(Stored items)
== Segment start ==

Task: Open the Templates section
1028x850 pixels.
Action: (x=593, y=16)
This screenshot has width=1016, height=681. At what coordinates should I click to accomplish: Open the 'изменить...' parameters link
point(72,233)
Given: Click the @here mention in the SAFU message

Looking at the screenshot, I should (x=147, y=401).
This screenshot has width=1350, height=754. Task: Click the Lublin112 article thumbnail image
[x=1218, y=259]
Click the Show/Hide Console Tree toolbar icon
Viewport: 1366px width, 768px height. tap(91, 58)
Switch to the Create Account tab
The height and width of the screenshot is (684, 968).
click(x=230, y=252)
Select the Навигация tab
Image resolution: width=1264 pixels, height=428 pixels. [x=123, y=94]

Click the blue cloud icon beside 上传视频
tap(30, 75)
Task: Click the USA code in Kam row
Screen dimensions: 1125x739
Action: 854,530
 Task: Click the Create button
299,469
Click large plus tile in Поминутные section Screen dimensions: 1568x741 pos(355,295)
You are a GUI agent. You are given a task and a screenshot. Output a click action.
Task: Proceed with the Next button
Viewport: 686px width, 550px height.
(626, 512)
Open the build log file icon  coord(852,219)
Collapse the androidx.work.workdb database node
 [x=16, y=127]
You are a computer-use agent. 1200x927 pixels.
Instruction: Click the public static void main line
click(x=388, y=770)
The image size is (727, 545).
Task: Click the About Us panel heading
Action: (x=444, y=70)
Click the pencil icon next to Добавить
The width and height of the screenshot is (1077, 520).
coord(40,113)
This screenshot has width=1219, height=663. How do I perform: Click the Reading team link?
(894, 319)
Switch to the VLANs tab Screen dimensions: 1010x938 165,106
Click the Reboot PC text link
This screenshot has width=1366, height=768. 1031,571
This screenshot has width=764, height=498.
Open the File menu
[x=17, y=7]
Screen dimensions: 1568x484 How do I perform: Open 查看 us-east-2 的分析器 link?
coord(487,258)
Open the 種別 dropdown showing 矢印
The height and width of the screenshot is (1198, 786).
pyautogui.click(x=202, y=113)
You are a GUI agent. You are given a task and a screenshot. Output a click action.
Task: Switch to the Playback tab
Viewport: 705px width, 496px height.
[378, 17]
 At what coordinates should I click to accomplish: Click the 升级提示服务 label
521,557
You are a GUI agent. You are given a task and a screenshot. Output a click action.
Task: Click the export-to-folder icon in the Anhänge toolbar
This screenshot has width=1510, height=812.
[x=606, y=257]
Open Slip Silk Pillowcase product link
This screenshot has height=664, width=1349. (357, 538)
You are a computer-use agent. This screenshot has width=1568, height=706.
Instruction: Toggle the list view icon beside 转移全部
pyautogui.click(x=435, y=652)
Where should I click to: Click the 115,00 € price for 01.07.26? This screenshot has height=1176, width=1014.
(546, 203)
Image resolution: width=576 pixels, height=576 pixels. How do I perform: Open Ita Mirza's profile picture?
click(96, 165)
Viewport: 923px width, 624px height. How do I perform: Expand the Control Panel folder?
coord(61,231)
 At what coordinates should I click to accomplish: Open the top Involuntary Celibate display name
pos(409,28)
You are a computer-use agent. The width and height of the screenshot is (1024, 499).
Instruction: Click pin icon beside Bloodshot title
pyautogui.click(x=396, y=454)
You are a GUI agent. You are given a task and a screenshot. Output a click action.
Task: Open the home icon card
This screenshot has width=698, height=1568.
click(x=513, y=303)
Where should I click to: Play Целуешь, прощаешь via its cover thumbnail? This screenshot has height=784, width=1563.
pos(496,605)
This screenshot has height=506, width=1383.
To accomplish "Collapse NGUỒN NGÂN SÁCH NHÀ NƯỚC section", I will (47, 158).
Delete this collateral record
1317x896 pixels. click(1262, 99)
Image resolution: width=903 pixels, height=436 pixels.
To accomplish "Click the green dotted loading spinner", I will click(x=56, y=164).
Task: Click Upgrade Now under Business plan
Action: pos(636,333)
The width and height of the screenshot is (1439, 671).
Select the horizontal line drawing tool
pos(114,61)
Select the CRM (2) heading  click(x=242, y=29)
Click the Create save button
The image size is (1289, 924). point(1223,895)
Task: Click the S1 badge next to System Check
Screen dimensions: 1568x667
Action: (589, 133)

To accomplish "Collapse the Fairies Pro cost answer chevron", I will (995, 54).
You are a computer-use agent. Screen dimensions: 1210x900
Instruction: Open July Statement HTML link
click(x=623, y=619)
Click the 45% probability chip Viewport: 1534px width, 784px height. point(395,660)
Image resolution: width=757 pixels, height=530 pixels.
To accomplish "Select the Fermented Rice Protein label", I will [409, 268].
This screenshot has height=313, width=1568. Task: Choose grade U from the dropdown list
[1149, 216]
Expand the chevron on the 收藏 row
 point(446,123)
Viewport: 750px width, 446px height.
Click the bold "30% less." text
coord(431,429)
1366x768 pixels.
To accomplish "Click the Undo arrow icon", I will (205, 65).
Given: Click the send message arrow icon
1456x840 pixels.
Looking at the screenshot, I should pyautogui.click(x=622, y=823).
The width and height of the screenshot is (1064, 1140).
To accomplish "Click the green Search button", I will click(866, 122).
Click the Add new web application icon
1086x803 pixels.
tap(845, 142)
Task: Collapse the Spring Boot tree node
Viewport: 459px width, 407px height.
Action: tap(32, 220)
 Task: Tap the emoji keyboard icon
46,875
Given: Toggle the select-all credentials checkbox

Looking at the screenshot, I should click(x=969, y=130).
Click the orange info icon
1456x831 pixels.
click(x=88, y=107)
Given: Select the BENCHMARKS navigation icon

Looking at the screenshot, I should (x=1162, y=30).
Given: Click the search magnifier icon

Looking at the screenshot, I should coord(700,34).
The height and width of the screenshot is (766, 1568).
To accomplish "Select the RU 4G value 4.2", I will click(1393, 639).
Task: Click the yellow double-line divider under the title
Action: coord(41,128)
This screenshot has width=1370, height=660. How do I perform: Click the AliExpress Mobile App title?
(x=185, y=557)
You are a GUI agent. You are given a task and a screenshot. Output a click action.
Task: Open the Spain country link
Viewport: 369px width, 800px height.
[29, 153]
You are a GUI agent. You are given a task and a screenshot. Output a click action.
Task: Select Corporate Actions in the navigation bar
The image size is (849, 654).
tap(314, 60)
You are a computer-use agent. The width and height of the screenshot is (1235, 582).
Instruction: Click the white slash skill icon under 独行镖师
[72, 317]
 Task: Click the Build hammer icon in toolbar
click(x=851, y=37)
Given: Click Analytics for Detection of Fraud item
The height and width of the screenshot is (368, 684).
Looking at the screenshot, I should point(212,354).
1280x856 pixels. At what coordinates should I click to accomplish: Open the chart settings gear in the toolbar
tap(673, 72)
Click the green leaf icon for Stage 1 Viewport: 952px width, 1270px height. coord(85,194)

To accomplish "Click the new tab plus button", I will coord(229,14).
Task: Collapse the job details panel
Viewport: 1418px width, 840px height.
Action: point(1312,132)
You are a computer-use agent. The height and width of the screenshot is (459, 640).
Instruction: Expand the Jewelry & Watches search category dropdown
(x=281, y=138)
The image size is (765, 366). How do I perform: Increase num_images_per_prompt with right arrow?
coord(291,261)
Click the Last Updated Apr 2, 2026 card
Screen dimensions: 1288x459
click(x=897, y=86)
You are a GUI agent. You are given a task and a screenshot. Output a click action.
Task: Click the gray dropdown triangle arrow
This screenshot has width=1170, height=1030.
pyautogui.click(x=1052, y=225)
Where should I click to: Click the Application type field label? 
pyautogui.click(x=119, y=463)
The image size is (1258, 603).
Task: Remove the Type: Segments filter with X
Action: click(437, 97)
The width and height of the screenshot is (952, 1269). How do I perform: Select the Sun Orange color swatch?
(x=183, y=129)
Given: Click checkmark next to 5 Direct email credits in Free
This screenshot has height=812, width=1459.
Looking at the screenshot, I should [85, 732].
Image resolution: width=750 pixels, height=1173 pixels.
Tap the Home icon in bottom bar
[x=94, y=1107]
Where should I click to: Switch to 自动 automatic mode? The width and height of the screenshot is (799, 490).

== Segment end ==

Your instructions
From the records above, extract exactly and only the lines that begin at the line with "Viewport: 923px width, 624px" and stop after the line with "Given: Click the send message arrow icon".

Exercise output
Viewport: 923px width, 624px height. How do I perform: Expand the Control Panel folder?
coord(61,231)
 At what coordinates should I click to accomplish: Open the top Involuntary Celibate display name
pos(409,28)
You are a computer-use agent. The width and height of the screenshot is (1024, 499).
Instruction: Click pin icon beside Bloodshot title
pyautogui.click(x=396, y=454)
You are a GUI agent. You are given a task and a screenshot. Output a click action.
Task: Open the home icon card
This screenshot has width=698, height=1568.
click(x=513, y=303)
Where should I click to: Play Целуешь, прощаешь via its cover thumbnail? This screenshot has height=784, width=1563.
pos(496,605)
This screenshot has height=506, width=1383.
To accomplish "Collapse NGUỒN NGÂN SÁCH NHÀ NƯỚC section", I will (47, 158).
Delete this collateral record
1317x896 pixels. click(1262, 99)
Image resolution: width=903 pixels, height=436 pixels.
To accomplish "Click the green dotted loading spinner", I will click(x=56, y=164).
Task: Click Upgrade Now under Business plan
Action: pos(636,333)
The width and height of the screenshot is (1439, 671).
Select the horizontal line drawing tool
pos(114,61)
Select the CRM (2) heading  click(x=242, y=29)
Click the Create save button
The image size is (1289, 924). point(1223,895)
Task: Click the S1 badge next to System Check
Screen dimensions: 1568x667
Action: (589, 133)

To accomplish "Collapse the Fairies Pro cost answer chevron", I will (995, 54).
You are a computer-use agent. Screen dimensions: 1210x900
Instruction: Open July Statement HTML link
click(x=623, y=619)
Click the 45% probability chip Viewport: 1534px width, 784px height. point(395,660)
Image resolution: width=757 pixels, height=530 pixels.
To accomplish "Select the Fermented Rice Protein label", I will [409, 268].
This screenshot has height=313, width=1568. Task: Choose grade U from the dropdown list
[1149, 216]
Expand the chevron on the 收藏 row
 point(446,123)
Viewport: 750px width, 446px height.
Click the bold "30% less." text
coord(431,429)
1366x768 pixels.
To accomplish "Click the Undo arrow icon", I will (205, 65).
Given: Click the send message arrow icon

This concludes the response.